Matthias stommelde naar binnen met een paar papieren in zijn ene hand en ging op de chique bank zitten. Hij maakte met een overdreven handgebaar duidelijk dat zij ook iets dergelijks moesten doen. Þóra ging in de leunstoel zitten en Gunnar liep naar de bank tegenover Matthias, waar hij plaatsnam. Þóra legde wat Gunnar kwam doen uit aan Matthias, die slechts bijna letterlijk herhaalde wat Þóra gezegd had: hij was het document niet tegengekomen, maar dat betekende zeker niet dat het hier niet te vinden was. Vervolgens legde hij de papieren op de tafel. Hij richtte zich tot Gunnar: ‘U had de supervisie over Haralds scriptie, heb ik dat juist?’
‘Nee en ja, min of meer,’ antwoordde Gunnar op zijn hoede.
‘O?’ zei Matthias kortaf. ‘Is soms niet duidelijk wie studenten bij hun scriptie begeleidt?’
‘Natuurlijk wel,’ antwoordde Gunnar vlug. ‘Hij was alleen niet zo flitsend van start gegaan dat er supervisie van het vakgroepshoofd nodig was; dat bedoelde ik er gewoon mee. Þorbjörn Ólafsson had de begeleiding op zich genomen. Ik volgde alles van een afstandje, als je het zo zou kunnen zeggen.’
‘Ik begrijp het.
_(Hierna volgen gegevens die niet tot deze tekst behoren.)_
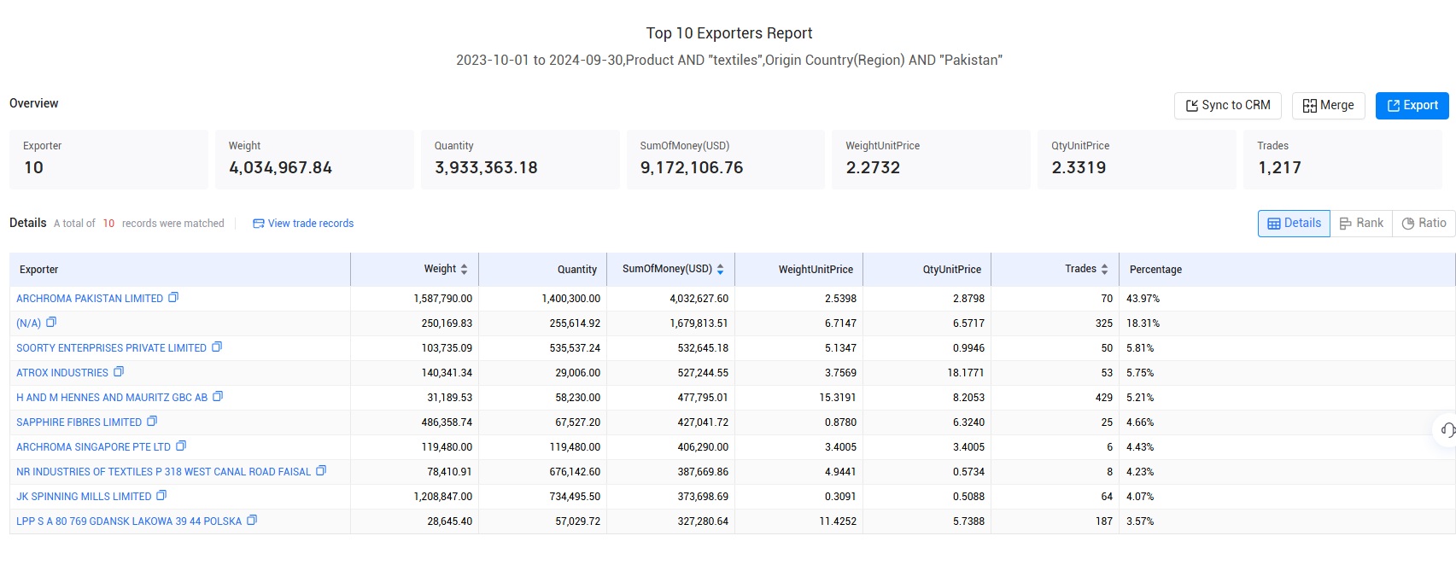Sort by Trades column arrows
The width and height of the screenshot is (1456, 565).
1104,269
Maar hij had waarschijnlijk al een eerdere aanzet of een idee voor het onderwerp van zijn onderzoek voorgesteld, nietwaar?’
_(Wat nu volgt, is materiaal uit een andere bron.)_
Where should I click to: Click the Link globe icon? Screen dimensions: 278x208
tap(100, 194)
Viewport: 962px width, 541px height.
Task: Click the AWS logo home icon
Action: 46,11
‘Ja, hij had een zogenaamde synopsis of samenvatting ingeleverd, als ik me goed herinner meteen aan het begin van zijn eerste trimester in de vakgroep. We namen het onderwerp door en keurden het in grote lijnen goed. Þorbjörn ging ermee verder: het onderwerp lag op zijn gebied.’
‘Waarover moest de scriptie gaan?’ vroeg Þóra.
‘Een vergelijking van heksenverbrandingen op IJsland en elders in Europa, hoofdzakelijk in de gebieden die we nu als Duitsland kennen. Daar laaide de hetze tegen heksen het hoogst op, als je het zo mag uitdrukken. Harald had eerder onderzoek over verbrandingen gedaan in zijn geschiedenisscriptie aan de universiteit van München.’
Matthias knikte nadenkend. ‘Heb ik het goed dat heksenverbrandingen op IJsland in de zeventiende eeuw plaatsvonden?’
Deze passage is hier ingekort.